- DATA FOR PROCESSING

--- START ---

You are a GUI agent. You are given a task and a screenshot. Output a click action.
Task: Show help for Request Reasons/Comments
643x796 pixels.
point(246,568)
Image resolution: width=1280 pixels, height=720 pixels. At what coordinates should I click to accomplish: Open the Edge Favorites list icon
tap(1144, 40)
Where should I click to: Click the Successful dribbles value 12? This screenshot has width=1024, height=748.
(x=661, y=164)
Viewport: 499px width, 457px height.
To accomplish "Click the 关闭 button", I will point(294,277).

--- END ---
--- START ---

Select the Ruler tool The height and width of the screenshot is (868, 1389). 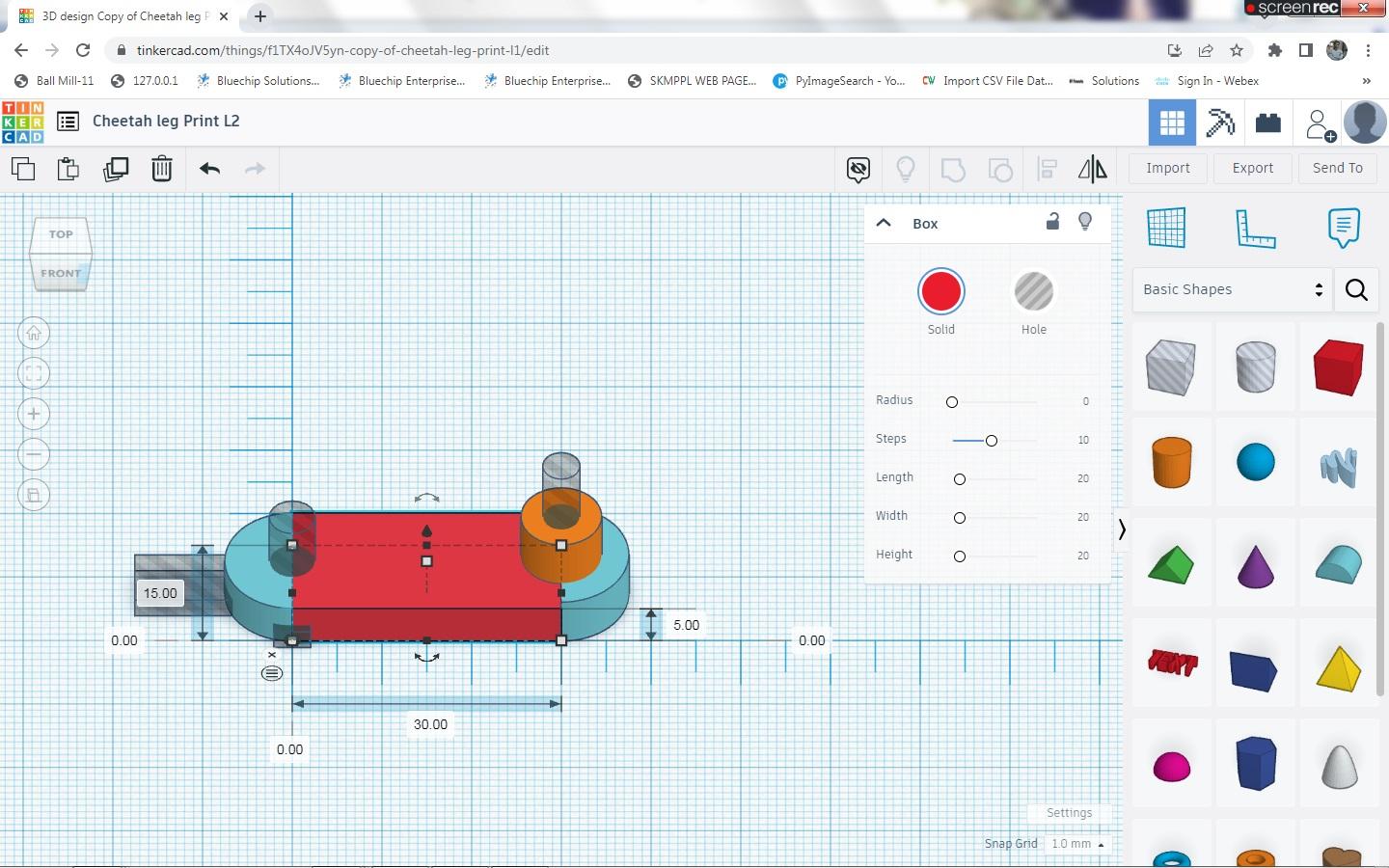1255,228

--- END ---
--- START ---

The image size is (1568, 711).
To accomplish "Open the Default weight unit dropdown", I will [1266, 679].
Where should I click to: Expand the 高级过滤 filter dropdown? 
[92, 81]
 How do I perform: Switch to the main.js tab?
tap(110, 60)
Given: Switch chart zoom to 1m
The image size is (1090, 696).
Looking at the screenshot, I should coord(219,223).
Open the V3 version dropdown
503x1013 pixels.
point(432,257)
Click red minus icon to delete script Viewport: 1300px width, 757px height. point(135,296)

--- END ---

- WHAT THIS TASK INVOLVES
Your task for the entries above: copy exactly the span starting with the line with "Where should I click to: Expand" and going on through the line with "Click red minus", both lines included, and nothing else.

- RESPONSE BOX
Where should I click to: Expand the 高级过滤 filter dropdown? 
[92, 81]
 How do I perform: Switch to the main.js tab?
tap(110, 60)
Given: Switch chart zoom to 1m
The image size is (1090, 696).
Looking at the screenshot, I should coord(219,223).
Open the V3 version dropdown
503x1013 pixels.
point(432,257)
Click red minus icon to delete script Viewport: 1300px width, 757px height. point(135,296)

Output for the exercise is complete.